Binary masked loss based on episode input data

Hello. I have different scenarios with the same problem for time series forecast. I have time driven episodes with (ncols) columns of BINARY values (0/1) with a fixed number of columns (nones) set to 1. In the simplest scenario I have file episodes with ncols=49 and nones=6. In the complex scenarios have data with ncols=512 and nones=16.

I have to forecast the next episode, that is ncols outputs, but ONLY the ones predicted are relevant.

I tested several LSTM models with different optimizers, losses (even with extreme settings) and metrics but ALL end up having the same binary accuracy = 1/ncols*(ncols-nones). In the case of ncols=49 and nones=6, the binary accuracy is 0.8776. That means that the system ends up predicting ZERO for ALL output neurons. Also have made many different tests considering the input data as numbers, (instead True/False) without any improvements in accuracy.

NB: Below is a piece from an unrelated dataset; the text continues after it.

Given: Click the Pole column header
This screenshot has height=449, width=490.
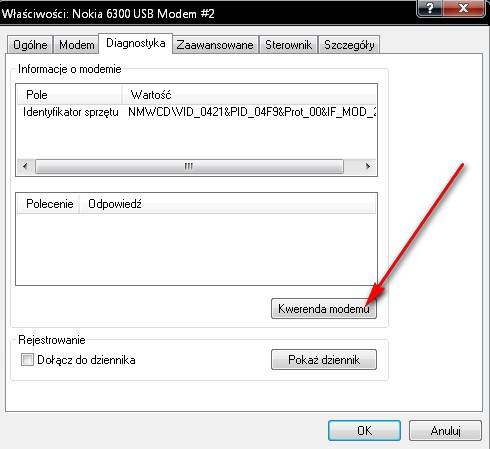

I foresee that the solution is to implement a custom loss function where each column of each episode is masked to change its probability, so in case the real value of the neuron is 0 (probability * zero_factor) or in case the real value is 1 ( probability * one_factor), but I have a very limited knowledge of Python and have not been able to find a useful loss function in Internet.

I will really appreciate any kind of help, and will provide data and source if requested.